Freak of control
April 29, 2008
What is it about some people that makes them have to be in control of everything around them? I recently ran into a person like this in the mirror and it made me wonder if I’ve been like that all my life or if I’ve gotten progressively more ‘Monk’-ish as I’ve gotten older.
It’s gotten so bad at times that I wish I had a remote control for the people and events around me.
And it’s sometimes not even a control thing. OK, it IS a control thing, but it’s combined with an attitude.
Recently I saw what I thought was a typo on a blog. I wrote a quick note to the author and pointed out the typo and explained that the reason for my email was because I was worried about the eventual embarrassment that could occur if others saw and recognized the typo.
When the author responded to my note with slight ambivalence (actually the perfect amount of ambivalence that the issue deserved), I felt all hoity-toity and almost dashed off another email explaining the cultural and cosmic significance of correct grammar/spelling.

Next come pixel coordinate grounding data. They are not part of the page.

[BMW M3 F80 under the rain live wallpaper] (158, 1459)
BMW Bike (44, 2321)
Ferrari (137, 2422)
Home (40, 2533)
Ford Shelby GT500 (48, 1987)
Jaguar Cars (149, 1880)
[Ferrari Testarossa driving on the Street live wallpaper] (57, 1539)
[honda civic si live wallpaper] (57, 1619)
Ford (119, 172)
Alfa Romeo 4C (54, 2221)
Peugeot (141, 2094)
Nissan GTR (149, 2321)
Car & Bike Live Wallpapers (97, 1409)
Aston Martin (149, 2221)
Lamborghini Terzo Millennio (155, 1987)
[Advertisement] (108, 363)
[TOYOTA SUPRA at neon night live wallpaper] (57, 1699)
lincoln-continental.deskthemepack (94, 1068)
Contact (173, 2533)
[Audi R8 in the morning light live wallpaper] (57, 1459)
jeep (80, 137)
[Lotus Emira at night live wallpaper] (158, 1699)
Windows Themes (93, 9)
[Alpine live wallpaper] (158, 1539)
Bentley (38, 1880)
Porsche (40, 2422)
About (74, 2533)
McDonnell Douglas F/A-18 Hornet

You don’t realize how close I came to sending that second email. But let me assure you that if I sent it I would have been doing myself a disservice by angering someone who writes about fun stuff all the time, is more carefree (at least as far as I can tell from afar) than I’ve ever been, and is definitely a smartie.
If I took a quick look back in that mirror for a second I’d see someone who has shared his share of typos with the world and has no place berating or correcting others. I’ll leave that up to these guys and these great people and even these nice folks.
For now, I’ll just take my Monk baseball cap and sit quietly. And while I peck at the keys in my quest to finish a novel before the summer, I’ll not think of how I can fix people and their words.
I’ll just think about how great things are already.